SÉNÉGAL : DE L’EAU MINÉRALE POUR ÉTEINDRE LE FEU ?

Publié le 08/03/2021
Amadou Lamine Sall

D’abord saluer cette journée internationale de la femme éclipsée dans notre pays par ce paysage sombre qui l’étreint. La femme est un don indéfinissable. Elle participe du mystère divin.



Saluer également la disparition d’une figure africaine de légende : l’écrivain Djibril Tamsir Niane. Ce n’est pas seulement la Guinée qui lui doit une vraie tombe, mais toute l’Afrique. Plus nous avançons dans les délires sociétales et technologiques du monde moderne, plus nous avons besoin de nous réfugier dans nos cultures ancestrales pour y trouver les remèdes. Parmi d’autres enseignements de ce prodigieux écrivain et historien, nous retiendrons celle-là.

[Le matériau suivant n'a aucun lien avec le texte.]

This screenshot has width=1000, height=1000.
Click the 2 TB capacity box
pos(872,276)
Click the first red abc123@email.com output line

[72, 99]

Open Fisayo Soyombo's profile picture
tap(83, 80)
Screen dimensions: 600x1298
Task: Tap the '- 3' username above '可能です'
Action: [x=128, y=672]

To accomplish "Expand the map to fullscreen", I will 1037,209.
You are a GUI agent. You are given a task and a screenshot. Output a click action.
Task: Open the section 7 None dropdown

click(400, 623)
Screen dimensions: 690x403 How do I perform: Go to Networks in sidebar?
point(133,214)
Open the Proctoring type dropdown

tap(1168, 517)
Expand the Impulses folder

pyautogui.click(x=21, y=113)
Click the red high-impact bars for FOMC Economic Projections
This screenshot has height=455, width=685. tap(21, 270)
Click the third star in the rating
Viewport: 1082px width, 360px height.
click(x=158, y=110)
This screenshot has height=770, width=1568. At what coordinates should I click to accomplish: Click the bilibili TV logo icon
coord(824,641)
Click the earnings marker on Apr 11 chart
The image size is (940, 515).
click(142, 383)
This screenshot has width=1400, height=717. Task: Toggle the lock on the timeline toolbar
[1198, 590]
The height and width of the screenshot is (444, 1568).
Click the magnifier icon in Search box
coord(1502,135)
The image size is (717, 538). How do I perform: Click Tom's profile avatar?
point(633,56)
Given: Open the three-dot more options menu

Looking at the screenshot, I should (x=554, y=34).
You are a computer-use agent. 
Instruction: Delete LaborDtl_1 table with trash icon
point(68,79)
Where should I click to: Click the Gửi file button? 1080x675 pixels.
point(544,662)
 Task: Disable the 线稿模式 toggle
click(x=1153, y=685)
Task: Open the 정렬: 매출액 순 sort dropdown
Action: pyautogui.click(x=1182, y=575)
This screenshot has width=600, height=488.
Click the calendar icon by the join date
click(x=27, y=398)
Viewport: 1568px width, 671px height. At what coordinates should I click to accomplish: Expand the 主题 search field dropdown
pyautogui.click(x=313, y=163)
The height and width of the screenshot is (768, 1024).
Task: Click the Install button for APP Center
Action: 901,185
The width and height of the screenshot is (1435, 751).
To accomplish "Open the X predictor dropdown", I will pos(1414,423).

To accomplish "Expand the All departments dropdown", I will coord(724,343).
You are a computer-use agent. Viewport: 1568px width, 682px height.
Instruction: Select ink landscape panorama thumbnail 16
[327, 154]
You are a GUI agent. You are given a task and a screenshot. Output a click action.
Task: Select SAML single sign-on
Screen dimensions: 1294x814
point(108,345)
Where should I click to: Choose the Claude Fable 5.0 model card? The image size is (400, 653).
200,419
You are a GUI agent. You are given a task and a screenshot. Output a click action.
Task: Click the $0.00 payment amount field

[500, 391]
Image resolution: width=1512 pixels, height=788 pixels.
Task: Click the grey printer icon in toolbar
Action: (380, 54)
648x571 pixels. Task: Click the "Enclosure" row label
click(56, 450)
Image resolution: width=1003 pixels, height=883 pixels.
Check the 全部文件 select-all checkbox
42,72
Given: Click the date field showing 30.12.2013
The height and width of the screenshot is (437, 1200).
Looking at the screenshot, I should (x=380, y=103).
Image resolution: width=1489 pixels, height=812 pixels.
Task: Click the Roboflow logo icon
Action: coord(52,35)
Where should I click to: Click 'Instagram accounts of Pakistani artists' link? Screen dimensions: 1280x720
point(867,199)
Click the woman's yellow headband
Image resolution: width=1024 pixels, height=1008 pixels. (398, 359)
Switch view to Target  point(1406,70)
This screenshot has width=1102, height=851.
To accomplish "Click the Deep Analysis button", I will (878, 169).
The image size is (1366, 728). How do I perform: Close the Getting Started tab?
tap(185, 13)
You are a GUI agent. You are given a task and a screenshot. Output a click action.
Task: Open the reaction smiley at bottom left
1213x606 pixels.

Notre pays est dans les cyclones ! La mer monte. Mais il y a toujours un temps où les vagues se retirent. Elles se retireront mais seulement quand, de part et d’autre, nous nous parlerons, nous nous respecterons, nous n’aurons d’yeux que pour un seul et unique horizon : l’arc-en-ciel du Sénégal !

Les morts ne parlent pas. Seuls les vivants parlent. Nous devons parler. Nous devons surtout nous parler et vite ! Évitons les clans ! Fuyons les clans ! Fuyons les rivalités ! Rassemblons-nous autour de l’essentiel : l’image de notre pays et ce pays a mal quelque soit le bord où l’on se trouve ! Ni le pouvoir ni l’opposition n’y gagne. Ceux qui nous regardent et qui nous aiment, ont également mal.

L’eau qui éteint le feu n’a pas besoin d’être une eau minérale ! Mais pour que le feu s’éteigne aujourd’hui dans notre pays, nous avons besoin d’une grande eau minérale : celle que représente le Chef de l’État.

Que le Président s’exprime aujourd’hui ou demain ou bien plus tard selon sa propre horloge est un mal nécessaire. Quand le Secrétaire général des Nations Unies s’exprime sur notre pays, c’est qu’il est temps d’éteindre le feu. Quand le Chef de l’État reçoit la communauté musulmane et chrétienne le dimanche 07 mars, venue ensemble le rencontrer, cela suscite des espoirs. La crise sanitaire mondiale suffit comme catastrophe. Elle nous a déjà pris beaucoup de nos valeureux fils. Elle pompe nos ressources et met en péril toutes nos prévisions budgétaires. Y ajouter un autre drame, serait de trop !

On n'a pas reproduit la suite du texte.